Using the data below, reproduce exactly the lines from the line with "Task: Delete the booking confirmation email" to the line with "Task: Expand the Work folder", both included; pictures must be dropped.

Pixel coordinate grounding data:
● ● ●
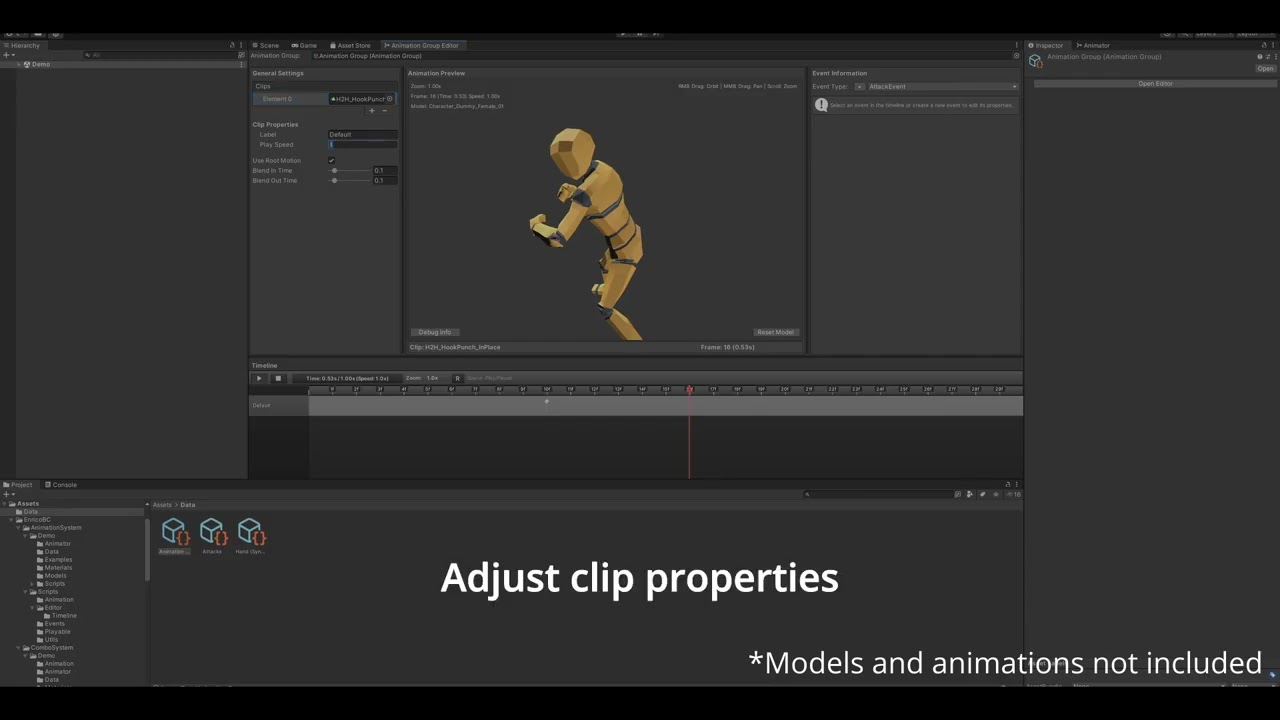Toggle Debug Info in the Animation Preview
The width and height of the screenshot is (1280, 720).
434,331
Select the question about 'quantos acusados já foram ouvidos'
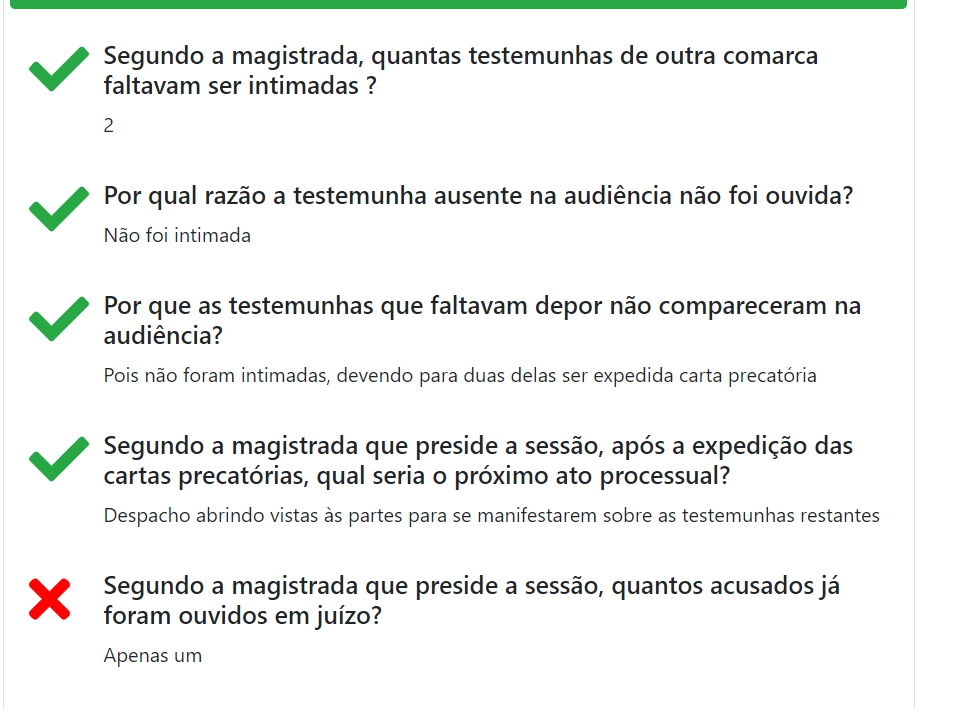Image resolution: width=976 pixels, height=709 pixels. [x=471, y=600]
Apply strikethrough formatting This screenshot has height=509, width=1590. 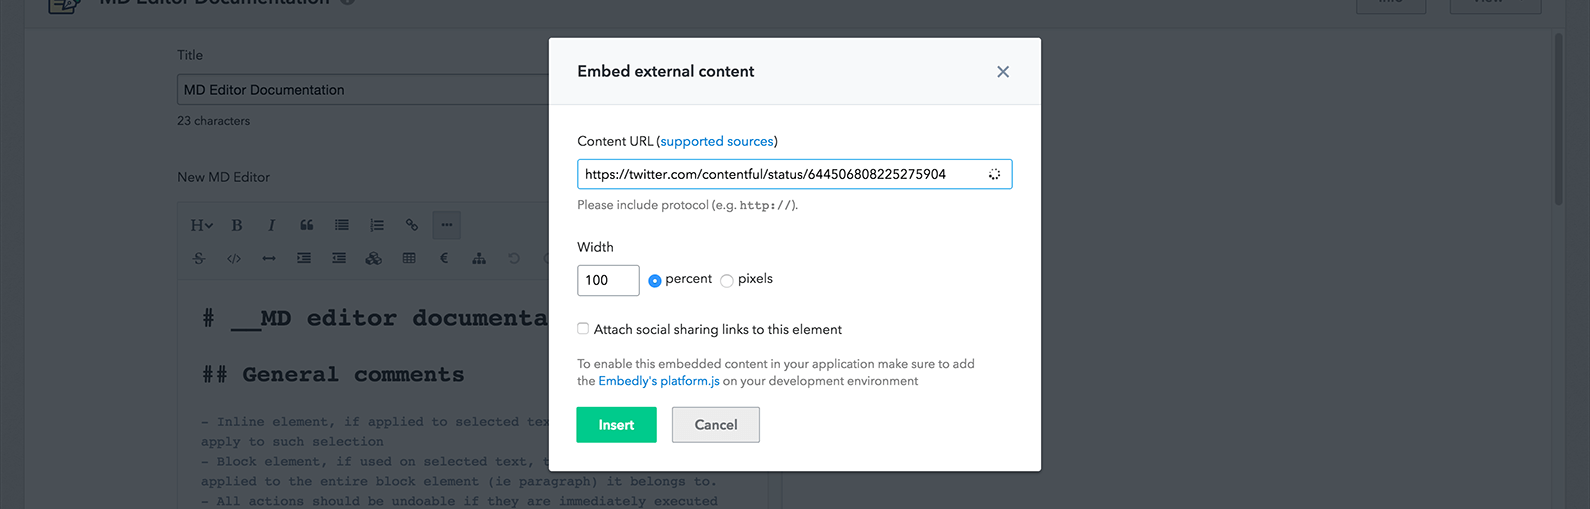pos(199,258)
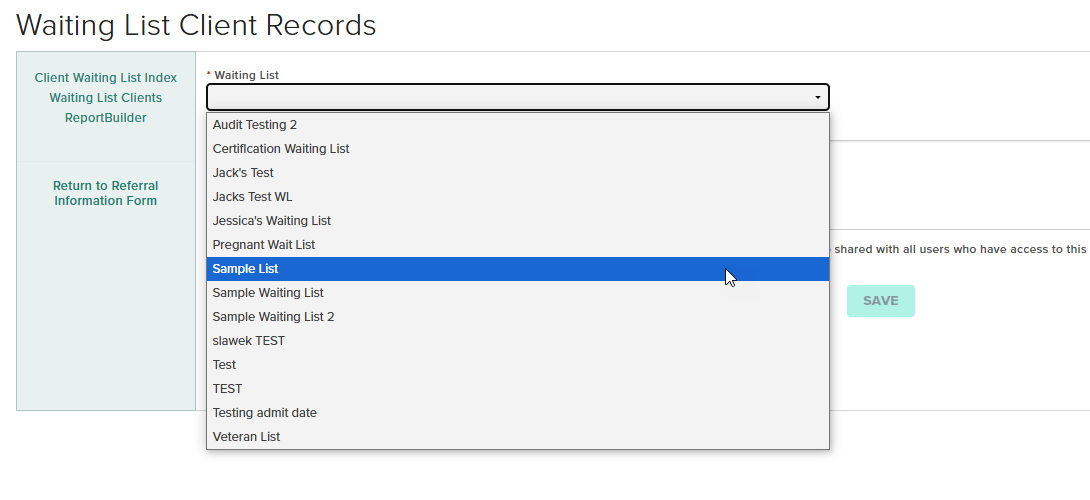Open ReportBuilder link in sidebar

click(106, 118)
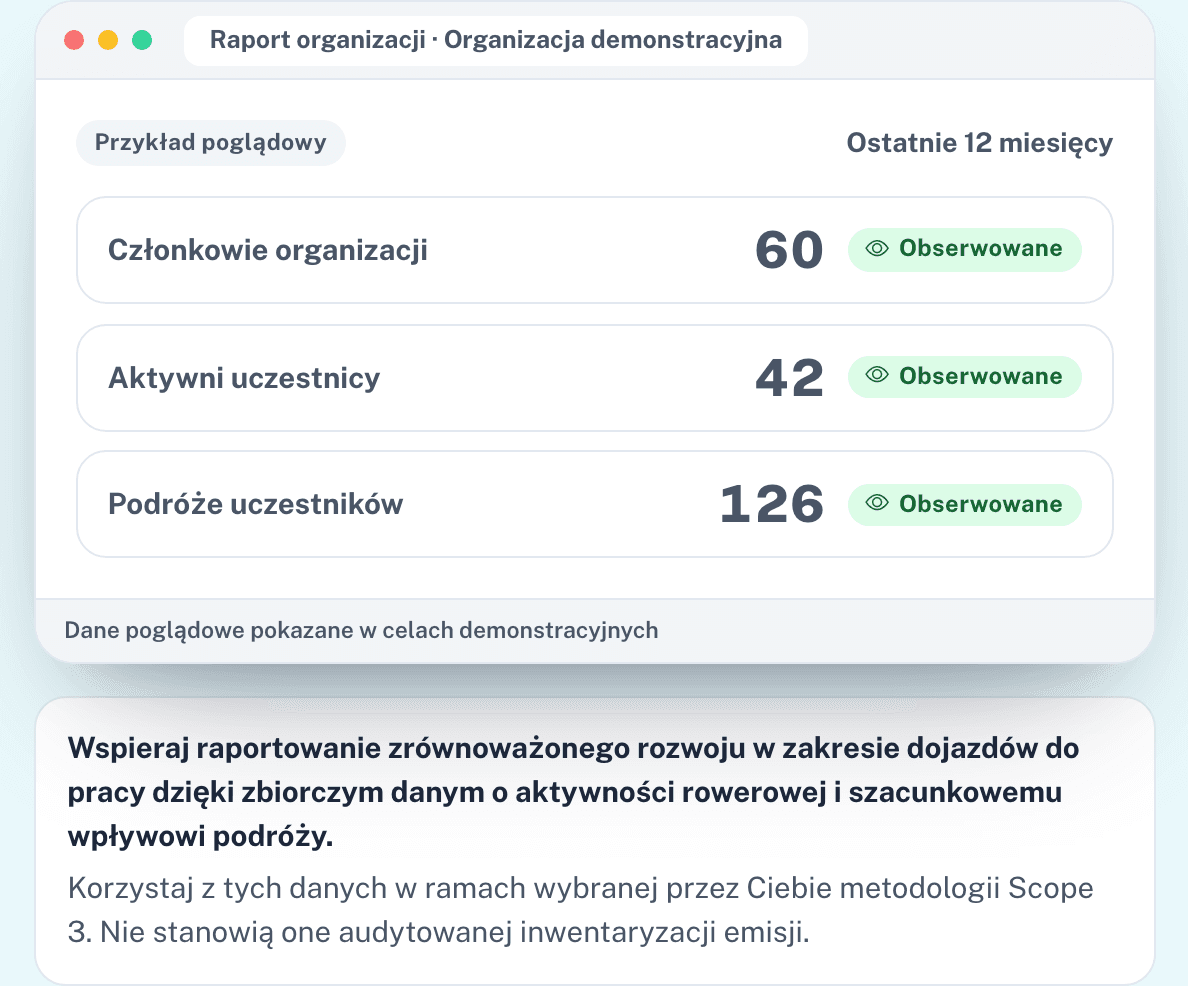The image size is (1188, 986).
Task: Click the Przykład poglądowy pill label
Action: 211,142
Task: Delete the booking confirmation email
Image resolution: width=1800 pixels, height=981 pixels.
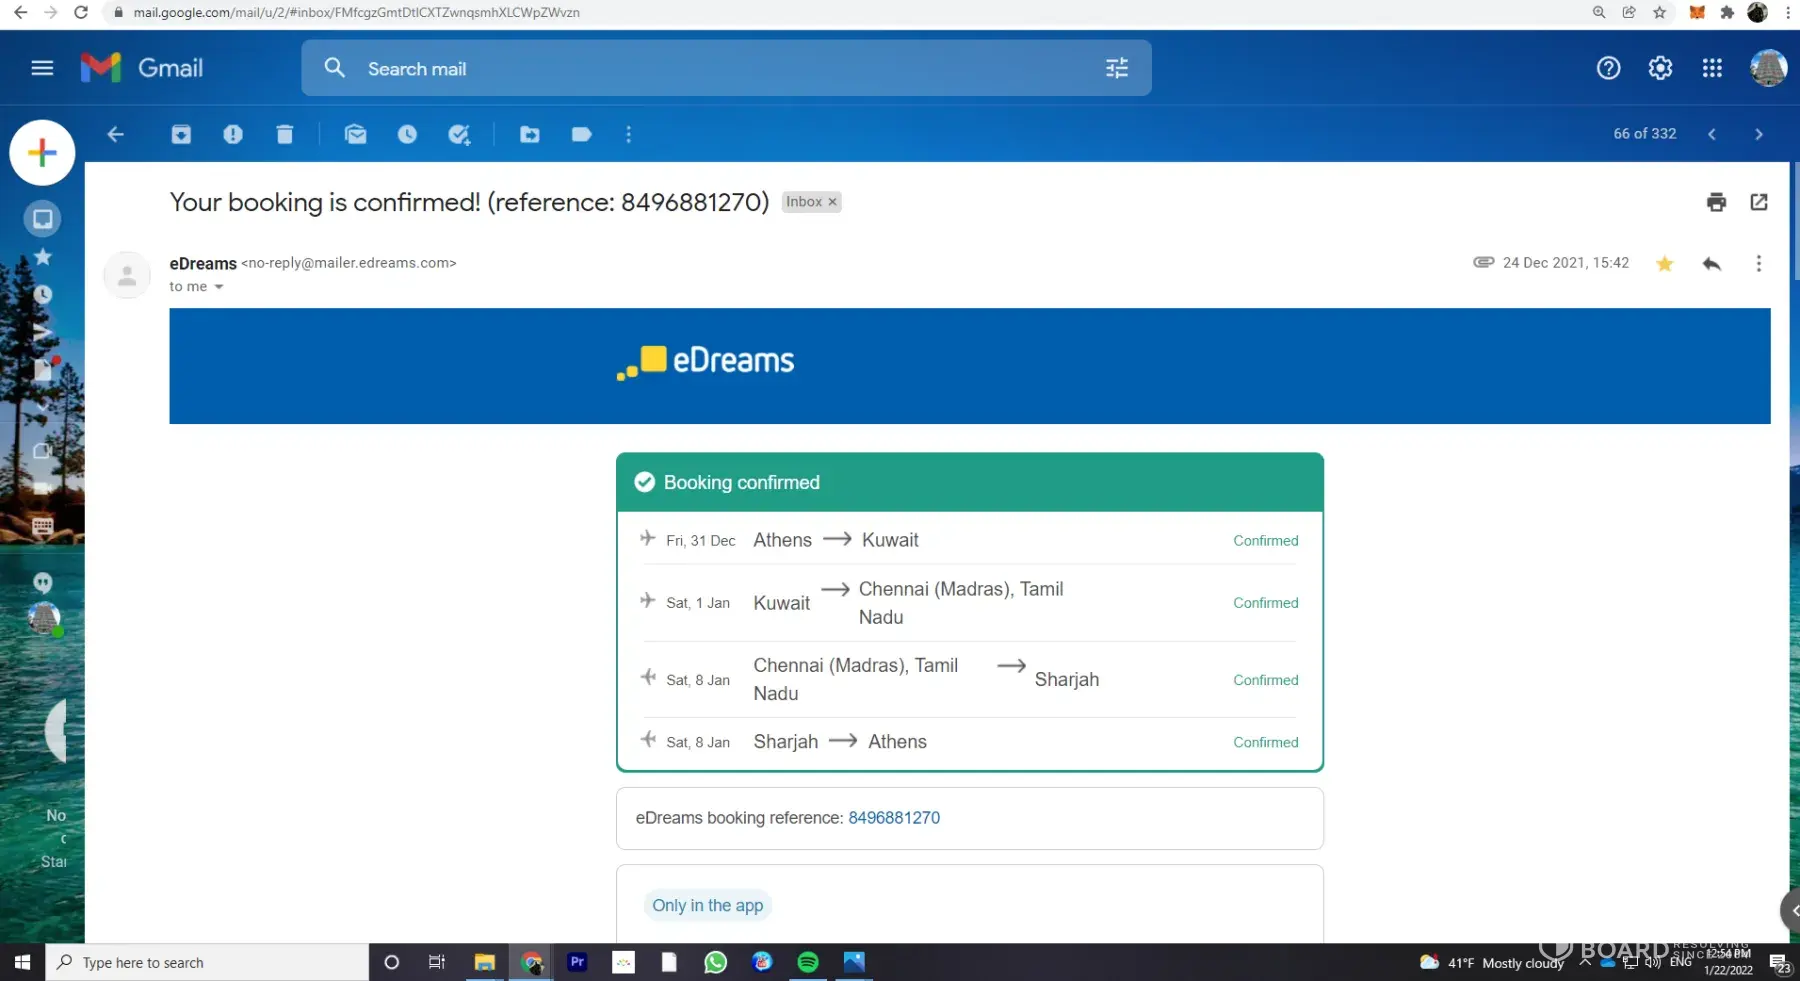Action: pos(285,134)
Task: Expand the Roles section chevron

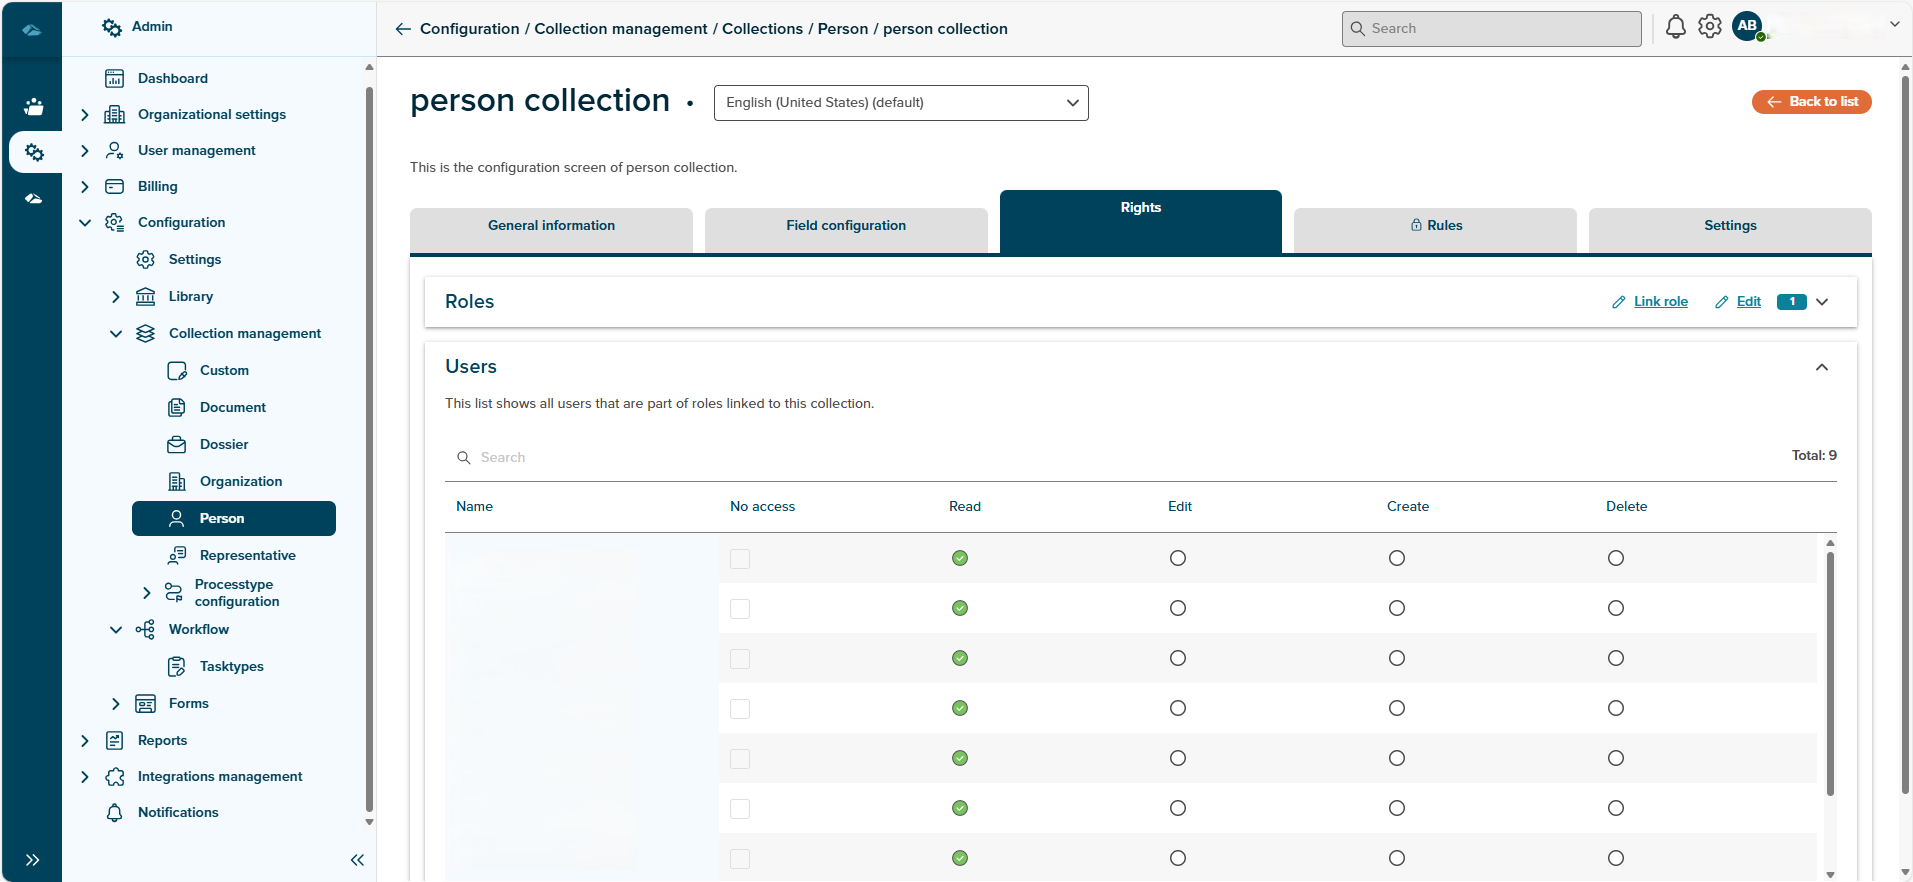Action: (x=1821, y=302)
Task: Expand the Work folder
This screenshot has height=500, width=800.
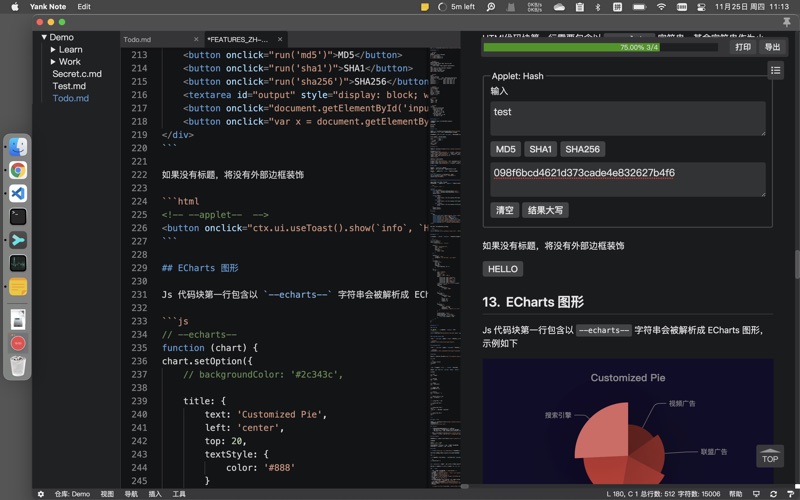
● ● ●
[Reply to the exercise]:
Task: Delete the booking confirmation email
Image resolution: width=1800 pixels, height=981 pixels.
Action: pos(285,134)
Task: Expand the Roles section chevron

Action: (x=1821, y=302)
Task: Expand the Work folder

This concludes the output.